→ GIVEN INSTRUCTION: Reproduce the records from the line containing "The height and" down to the line containing "Action: [360, 1244]", substituting "Press" for "Tap" and changing nothing else. Leave the pictures out of your answer.

→ RECORDS:
********

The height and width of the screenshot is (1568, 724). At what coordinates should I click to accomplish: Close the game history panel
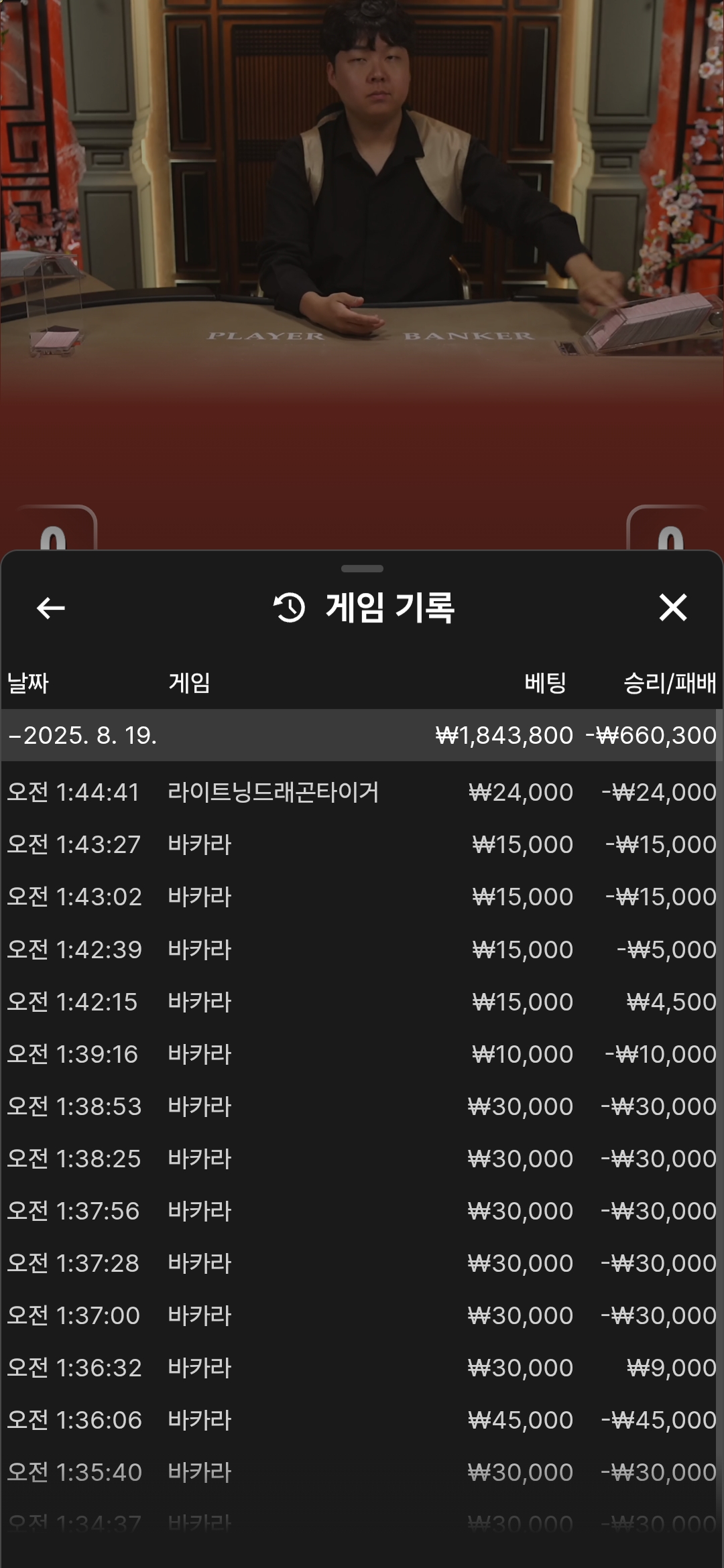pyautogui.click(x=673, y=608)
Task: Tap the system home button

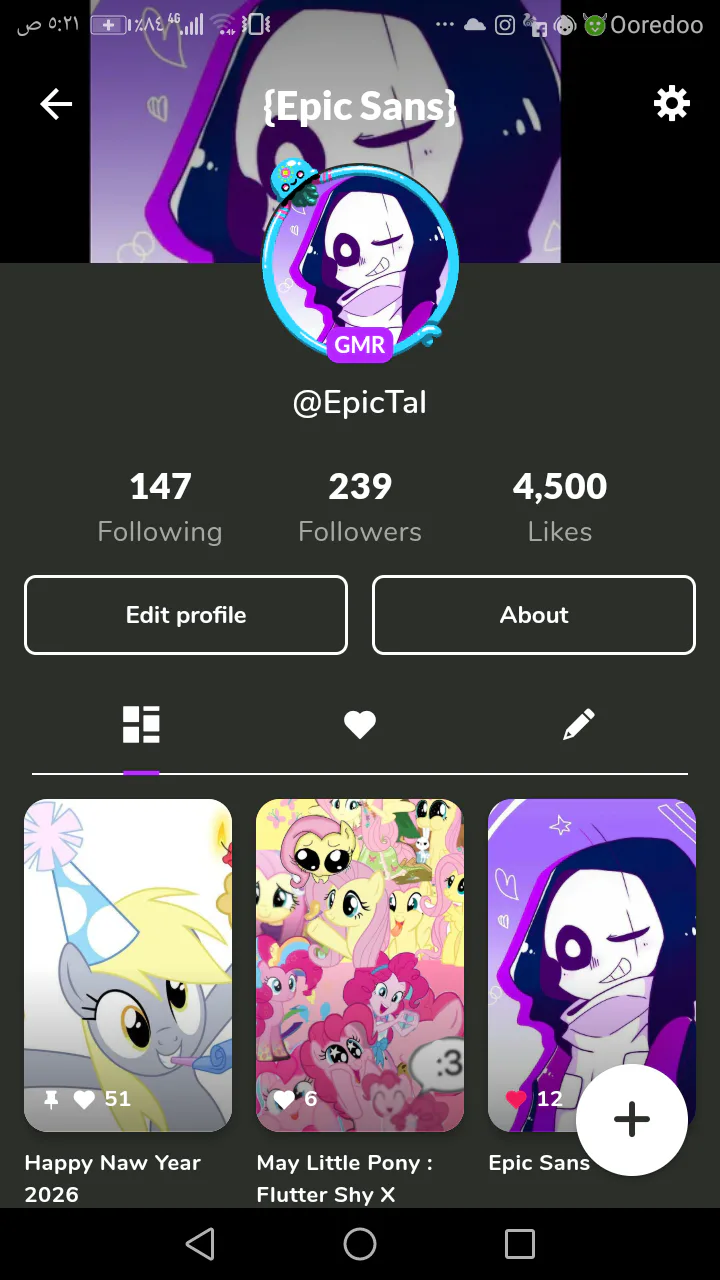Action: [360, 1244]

********

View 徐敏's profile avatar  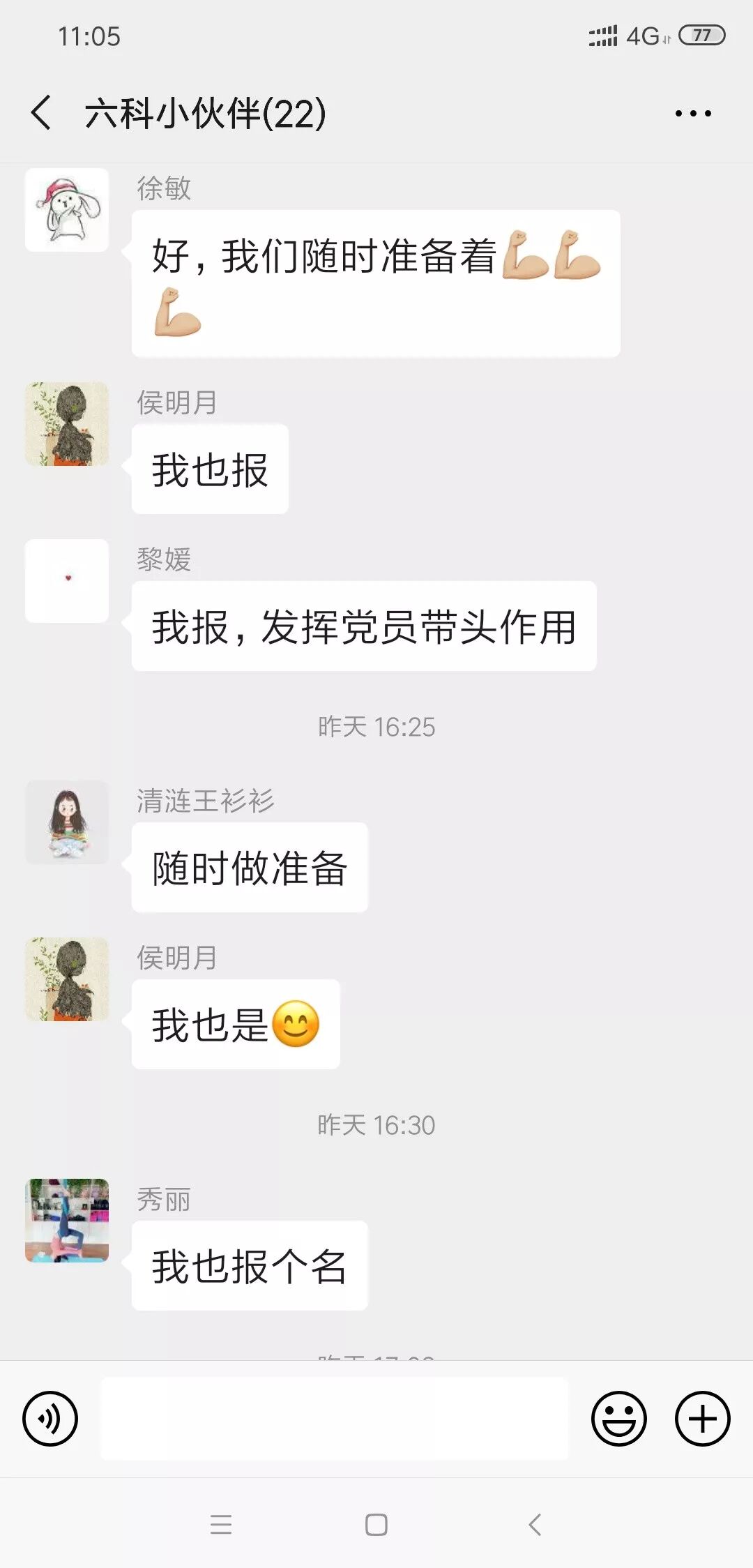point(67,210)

********

→ OUTPUT OF THE TASK:
The height and width of the screenshot is (1568, 724). At what coordinates should I click to accomplish: Close the game history panel
pyautogui.click(x=673, y=608)
Task: Press the system home button

Action: [360, 1244]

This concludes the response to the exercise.